Allan McCollum is a contemporary American artist, whose work often blurs the boundary between unique artifacts and mass production. He has produced numerous public art projects in the United States and Europe.
Background
Allan McCollum was born on August 4, 1944 in Los Angeles, California, United States. He is the son of Ann Hinton, who regularly acted as an actress and singer in local theater productions, and Warren McCollum, who performed a few small roles in movies in the late 1930s and early 1940s, including the role of "Jimmy Lane" in the 1938 cult classic, Reefer Madness.
Education
Initially, McCollum was educated at Aviation High School in Redondo Beach, California. Some time later, Allan briefly studied restaurant management and industrial kitchen work at Los Angeles Trade Technical College, but decided to educate himself as an artist in 1967. In lieu of formal art education, he read the writings of artists of the international Fluxus movement, and of conceptual artists, including Daniel Buren and Sol LeWitt.
Career
Before beginning his career as an artist, Allan worked for Trans World Airlines at the Los Angeles International Airport, preparing meals for flights. He also served as a truck driver and crate builder for an art handling company in West Hollywood and learned about the mechanisms of the contemporary art world through meeting artists, art dealers, collectors and curators.

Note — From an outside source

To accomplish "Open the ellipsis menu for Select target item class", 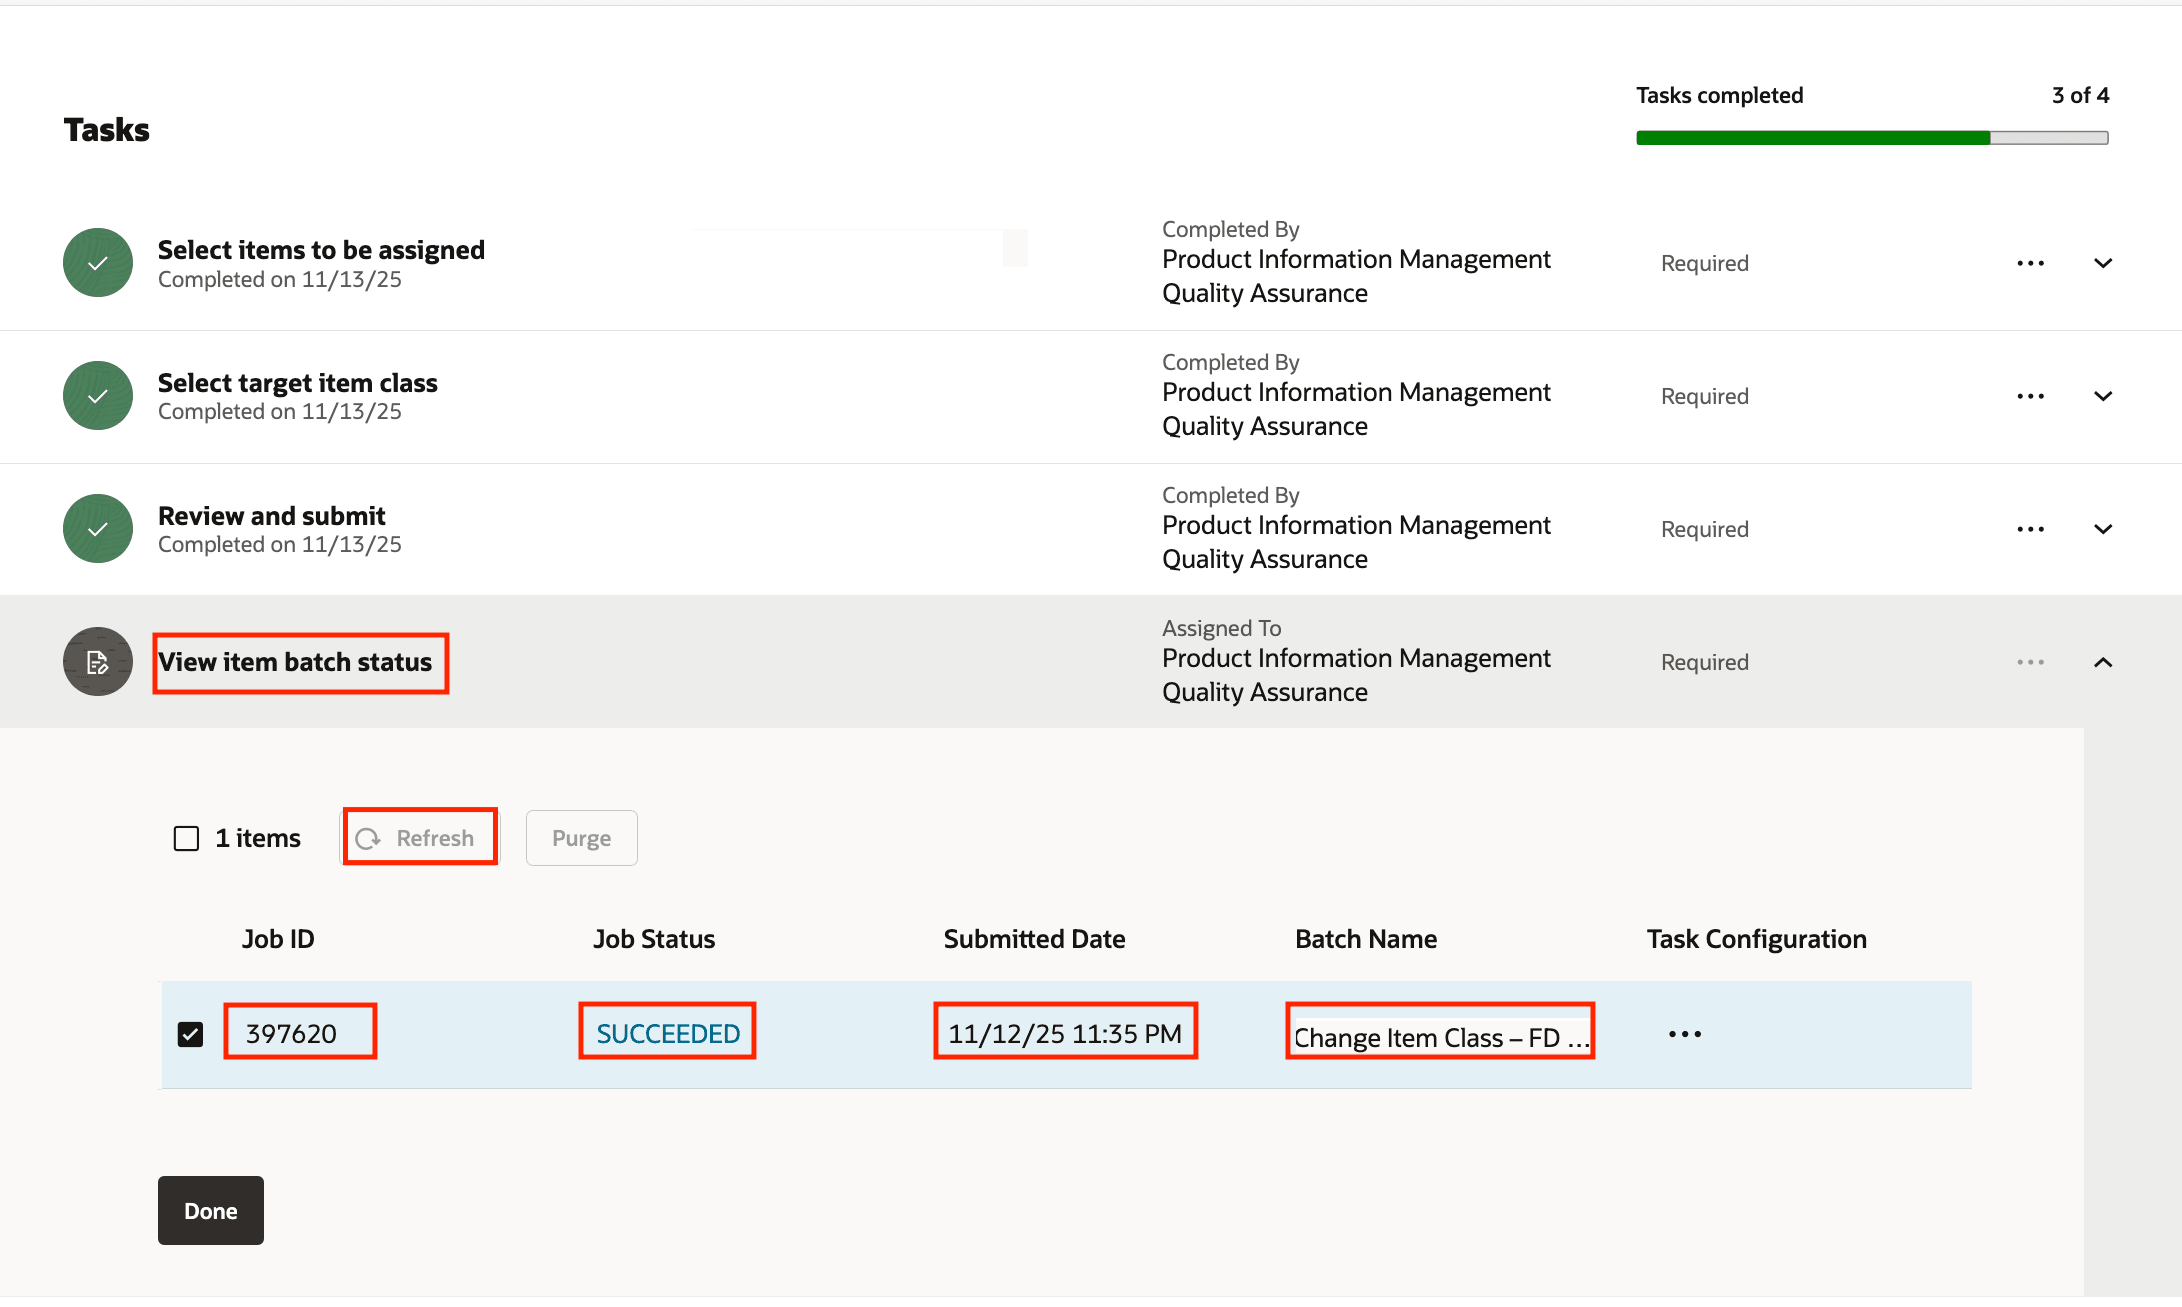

Some time later, Allan decided to start career as an artist and during the late 1960s, McCollum produced his early work. Establishing his first studio in 1970 in a converted parking garage on Venice Beach, McCollum soon began exhibiting work in Nicholas Wilder Gallery and Claire Copley Gallery, both in Los Angeles. He lived and worked there until 1975.
In 1975, he moved to the SoHo district of New York, where he lives today.
Early on, his work focused on the intersection of mass production and the uniqueness, both material and conceptual, of the art object. His series Over 10,000 Individual Works (1987–88), exhibited in 1988 at John Weber Gallery, New York, comprised rows of miniature objects, each one cast separately from a unique combination of found household items, such as bottle caps and kitchen tools. McCollum repeated this process in 1989 in a series of thousands of drawings, each one created using a unique combination of hundreds of plastic drafting templates according to a systemic, nonrepetitive process.
In his Perpetual Photo series, which Allan created during the period from 1982 to 1989, he photographed television stills, obscuring his source material through cropping and enlargement, creating a visually frustrating hybrid of copy and original.
In 1995, he collaborated with the College of Eastern Utah Prehistoric Museum in Price, Utah, to make replicas of their entire collection of dinosaur track casts, and exhibited these in New York and throughout Europe.
Two years later, in 1997, Allan worked with the International Center for Lightning Research and Testing in Starke, Florida, to trigger lightning with rockets, and worked with a local souvenir manufacturer to create over 10,000 replicas of a fulgurite created by the lightning strike.
In 2003, he created 120 topographical models of the states of Missouri and Kansas, which he donated and delivered himself to 120 small historical society museums.
In a recent work, The Shapes Project (2005), McCollum employed a computerized combinatorial system to generate billions of similar but nonrepeating shapes from combinations of 300 "parts", ostensibly to provide one "for every person on the planet". Since then, he has used the database of shapes to produce both prints and sculptures in Plexiglas, Corian, plywood, hardwood, metal, and other materials.
In his 2010 publication The Book of Shapes, McCollum further explored his interest in combining conceptual and material accessibility with theoretical ideas on the "uniqueness" of the art object. The publication provides both the 300 basic shape parts and instruction for generating all possible combinations of those parts.
Views
Quotations:
"I quickly realized that a painting is ultimately defined by its context. And all contexts are within other contexts within other contexts, so I'm always drawn into an ever-expanding idea of contexts."